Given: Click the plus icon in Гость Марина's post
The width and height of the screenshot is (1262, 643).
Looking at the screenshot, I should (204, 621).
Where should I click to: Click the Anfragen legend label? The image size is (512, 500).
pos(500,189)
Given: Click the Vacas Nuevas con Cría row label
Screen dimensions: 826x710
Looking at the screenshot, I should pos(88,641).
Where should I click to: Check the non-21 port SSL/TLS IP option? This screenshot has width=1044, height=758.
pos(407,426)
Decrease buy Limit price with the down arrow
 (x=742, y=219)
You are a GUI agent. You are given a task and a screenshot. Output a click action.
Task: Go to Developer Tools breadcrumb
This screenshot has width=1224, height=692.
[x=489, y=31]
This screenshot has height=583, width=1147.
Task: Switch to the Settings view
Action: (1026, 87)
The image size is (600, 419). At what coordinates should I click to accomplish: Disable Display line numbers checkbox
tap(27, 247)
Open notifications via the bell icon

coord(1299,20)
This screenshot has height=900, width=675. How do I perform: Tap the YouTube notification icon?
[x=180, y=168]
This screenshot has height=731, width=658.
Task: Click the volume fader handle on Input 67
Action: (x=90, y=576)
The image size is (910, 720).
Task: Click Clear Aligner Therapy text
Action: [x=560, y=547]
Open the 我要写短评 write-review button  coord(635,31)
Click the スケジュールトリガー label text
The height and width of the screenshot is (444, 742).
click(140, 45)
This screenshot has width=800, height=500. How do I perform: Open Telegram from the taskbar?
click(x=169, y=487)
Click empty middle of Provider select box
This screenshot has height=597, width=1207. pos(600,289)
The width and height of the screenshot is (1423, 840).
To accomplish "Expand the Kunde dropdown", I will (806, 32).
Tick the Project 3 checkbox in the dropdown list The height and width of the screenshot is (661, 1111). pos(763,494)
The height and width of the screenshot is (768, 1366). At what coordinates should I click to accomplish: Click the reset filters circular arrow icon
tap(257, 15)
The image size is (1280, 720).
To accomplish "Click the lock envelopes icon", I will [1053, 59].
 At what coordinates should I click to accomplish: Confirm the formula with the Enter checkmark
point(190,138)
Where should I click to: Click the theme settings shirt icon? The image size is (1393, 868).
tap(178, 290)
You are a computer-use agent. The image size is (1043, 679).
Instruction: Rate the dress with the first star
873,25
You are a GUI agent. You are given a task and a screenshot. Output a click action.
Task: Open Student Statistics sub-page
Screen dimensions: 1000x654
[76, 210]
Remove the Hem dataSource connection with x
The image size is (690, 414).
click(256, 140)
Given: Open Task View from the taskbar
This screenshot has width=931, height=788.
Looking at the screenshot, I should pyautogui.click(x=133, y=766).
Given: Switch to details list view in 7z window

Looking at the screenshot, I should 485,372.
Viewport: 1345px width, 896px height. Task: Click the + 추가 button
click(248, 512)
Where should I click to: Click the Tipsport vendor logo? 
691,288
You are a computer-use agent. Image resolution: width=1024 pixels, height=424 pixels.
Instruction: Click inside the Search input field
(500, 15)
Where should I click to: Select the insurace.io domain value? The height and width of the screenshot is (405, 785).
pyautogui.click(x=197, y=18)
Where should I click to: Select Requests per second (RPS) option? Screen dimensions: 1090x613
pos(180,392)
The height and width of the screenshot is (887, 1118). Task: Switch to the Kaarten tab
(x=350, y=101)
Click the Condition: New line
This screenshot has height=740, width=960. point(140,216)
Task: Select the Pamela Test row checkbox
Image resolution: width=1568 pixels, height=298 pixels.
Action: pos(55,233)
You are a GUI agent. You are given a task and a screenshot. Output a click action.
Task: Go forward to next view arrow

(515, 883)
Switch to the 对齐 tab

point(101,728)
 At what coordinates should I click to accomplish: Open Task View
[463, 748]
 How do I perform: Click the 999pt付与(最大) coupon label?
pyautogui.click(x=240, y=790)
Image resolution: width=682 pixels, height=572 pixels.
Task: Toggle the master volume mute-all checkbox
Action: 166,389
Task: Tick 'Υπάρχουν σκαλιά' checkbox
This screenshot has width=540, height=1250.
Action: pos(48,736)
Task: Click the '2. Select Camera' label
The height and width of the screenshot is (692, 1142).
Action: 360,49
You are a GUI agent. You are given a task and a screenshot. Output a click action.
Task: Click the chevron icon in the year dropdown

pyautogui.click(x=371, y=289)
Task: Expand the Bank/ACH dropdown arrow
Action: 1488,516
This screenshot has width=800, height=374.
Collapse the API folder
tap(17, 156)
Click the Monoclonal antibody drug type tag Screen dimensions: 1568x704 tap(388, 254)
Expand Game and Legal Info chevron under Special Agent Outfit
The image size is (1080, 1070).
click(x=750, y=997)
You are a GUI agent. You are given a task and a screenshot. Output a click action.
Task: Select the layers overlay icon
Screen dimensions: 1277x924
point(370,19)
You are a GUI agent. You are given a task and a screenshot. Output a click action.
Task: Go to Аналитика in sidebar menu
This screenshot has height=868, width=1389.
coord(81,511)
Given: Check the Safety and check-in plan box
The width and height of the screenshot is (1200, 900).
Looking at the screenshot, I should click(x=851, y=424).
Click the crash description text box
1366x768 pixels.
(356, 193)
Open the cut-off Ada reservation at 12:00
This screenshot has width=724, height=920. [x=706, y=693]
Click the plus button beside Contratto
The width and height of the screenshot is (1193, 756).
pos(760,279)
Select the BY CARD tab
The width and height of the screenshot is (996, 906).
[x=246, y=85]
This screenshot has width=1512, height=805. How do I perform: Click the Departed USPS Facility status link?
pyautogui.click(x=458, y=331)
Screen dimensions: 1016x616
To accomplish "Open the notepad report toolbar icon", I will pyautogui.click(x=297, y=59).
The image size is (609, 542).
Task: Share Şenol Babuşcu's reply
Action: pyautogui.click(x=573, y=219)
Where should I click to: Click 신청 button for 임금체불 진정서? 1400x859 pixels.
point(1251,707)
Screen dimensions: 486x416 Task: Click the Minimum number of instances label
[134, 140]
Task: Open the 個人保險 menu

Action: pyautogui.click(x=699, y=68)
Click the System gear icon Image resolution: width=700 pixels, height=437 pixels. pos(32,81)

========================================================================

You are asked to transcribe the complete data exactly.

Given: Click the plus icon in Гость Марина's post
The width and height of the screenshot is (1262, 643).
Looking at the screenshot, I should (204, 621).
Where should I click to: Click the Anfragen legend label? The image size is (512, 500).
pos(500,189)
Given: Click the Vacas Nuevas con Cría row label
Screen dimensions: 826x710
Looking at the screenshot, I should pos(88,641).
Where should I click to: Check the non-21 port SSL/TLS IP option? This screenshot has width=1044, height=758.
pos(407,426)
Decrease buy Limit price with the down arrow
 (x=742, y=219)
You are a GUI agent. You are given a task and a screenshot. Output a click action.
Task: Go to Developer Tools breadcrumb
This screenshot has width=1224, height=692.
[x=489, y=31]
This screenshot has height=583, width=1147.
Task: Switch to the Settings view
Action: (1026, 87)
The image size is (600, 419). At what coordinates should I click to accomplish: Disable Display line numbers checkbox
tap(27, 247)
Open notifications via the bell icon

coord(1299,20)
This screenshot has height=900, width=675. How do I perform: Tap the YouTube notification icon?
[x=180, y=168]
This screenshot has height=731, width=658.
Task: Click the volume fader handle on Input 67
Action: (x=90, y=576)
The image size is (910, 720).
Task: Click Clear Aligner Therapy text
Action: [x=560, y=547]
Open the 我要写短评 write-review button  coord(635,31)
Click the スケジュールトリガー label text
The height and width of the screenshot is (444, 742).
click(140, 45)
This screenshot has width=800, height=500. How do I perform: Open Telegram from the taskbar?
click(x=169, y=487)
Click empty middle of Provider select box
This screenshot has height=597, width=1207. pos(600,289)
The width and height of the screenshot is (1423, 840).
To accomplish "Expand the Kunde dropdown", I will (806, 32).
Tick the Project 3 checkbox in the dropdown list The height and width of the screenshot is (661, 1111). pos(763,494)
The height and width of the screenshot is (768, 1366). At what coordinates should I click to accomplish: Click the reset filters circular arrow icon
tap(257, 15)
The image size is (1280, 720).
To accomplish "Click the lock envelopes icon", I will [1053, 59].
 At what coordinates should I click to accomplish: Confirm the formula with the Enter checkmark
point(190,138)
Where should I click to: Click the theme settings shirt icon? The image size is (1393, 868).
tap(178, 290)
You are a computer-use agent. The image size is (1043, 679).
Instruction: Rate the dress with the first star
873,25
You are a GUI agent. You are given a task and a screenshot. Output a click action.
Task: Open Student Statistics sub-page
Screen dimensions: 1000x654
[76, 210]
Remove the Hem dataSource connection with x
The image size is (690, 414).
click(256, 140)
Given: Open Task View from the taskbar
This screenshot has width=931, height=788.
Looking at the screenshot, I should pyautogui.click(x=133, y=766).
Given: Switch to details list view in 7z window

Looking at the screenshot, I should 485,372.
Viewport: 1345px width, 896px height. Task: Click the + 추가 button
click(248, 512)
Where should I click to: Click the Tipsport vendor logo? 
691,288
You are a computer-use agent. Image resolution: width=1024 pixels, height=424 pixels.
Instruction: Click inside the Search input field
(500, 15)
Where should I click to: Select the insurace.io domain value? The height and width of the screenshot is (405, 785).
pyautogui.click(x=197, y=18)
Where should I click to: Select Requests per second (RPS) option? Screen dimensions: 1090x613
pos(180,392)
The height and width of the screenshot is (887, 1118). Task: Switch to the Kaarten tab
(x=350, y=101)
Click the Condition: New line
This screenshot has height=740, width=960. point(140,216)
Task: Select the Pamela Test row checkbox
Image resolution: width=1568 pixels, height=298 pixels.
Action: pos(55,233)
You are a GUI agent. You are given a task and a screenshot. Output a click action.
Task: Go forward to next view arrow

(515, 883)
Switch to the 对齐 tab

point(101,728)
 At what coordinates should I click to accomplish: Open Task View
[463, 748]
 How do I perform: Click the 999pt付与(最大) coupon label?
pyautogui.click(x=240, y=790)
Image resolution: width=682 pixels, height=572 pixels.
Task: Toggle the master volume mute-all checkbox
Action: 166,389
Task: Tick 'Υπάρχουν σκαλιά' checkbox
This screenshot has width=540, height=1250.
Action: pos(48,736)
Task: Click the '2. Select Camera' label
The height and width of the screenshot is (692, 1142).
Action: 360,49
You are a GUI agent. You are given a task and a screenshot. Output a click action.
Task: Click the chevron icon in the year dropdown

pyautogui.click(x=371, y=289)
Task: Expand the Bank/ACH dropdown arrow
Action: 1488,516
This screenshot has width=800, height=374.
Collapse the API folder
tap(17, 156)
Click the Monoclonal antibody drug type tag Screen dimensions: 1568x704 tap(388, 254)
Expand Game and Legal Info chevron under Special Agent Outfit
The image size is (1080, 1070).
click(x=750, y=997)
You are a GUI agent. You are given a task and a screenshot. Output a click action.
Task: Select the layers overlay icon
Screen dimensions: 1277x924
point(370,19)
You are a GUI agent. You are given a task and a screenshot. Output a click action.
Task: Go to Аналитика in sidebar menu
This screenshot has height=868, width=1389.
coord(81,511)
Given: Check the Safety and check-in plan box
The width and height of the screenshot is (1200, 900).
Looking at the screenshot, I should click(x=851, y=424).
Click the crash description text box
1366x768 pixels.
(356, 193)
Open the cut-off Ada reservation at 12:00
This screenshot has width=724, height=920. [x=706, y=693]
Click the plus button beside Contratto
The width and height of the screenshot is (1193, 756).
pos(760,279)
Select the BY CARD tab
The width and height of the screenshot is (996, 906).
[x=246, y=85]
This screenshot has width=1512, height=805. How do I perform: Click the Departed USPS Facility status link?
pyautogui.click(x=458, y=331)
Screen dimensions: 1016x616
To accomplish "Open the notepad report toolbar icon", I will pyautogui.click(x=297, y=59).
The image size is (609, 542).
Task: Share Şenol Babuşcu's reply
Action: pyautogui.click(x=573, y=219)
Where should I click to: Click 신청 button for 임금체불 진정서? 1400x859 pixels.
point(1251,707)
Screen dimensions: 486x416 Task: Click the Minimum number of instances label
[134, 140]
Task: Open the 個人保險 menu

Action: pyautogui.click(x=699, y=68)
Click the System gear icon Image resolution: width=700 pixels, height=437 pixels. pos(32,81)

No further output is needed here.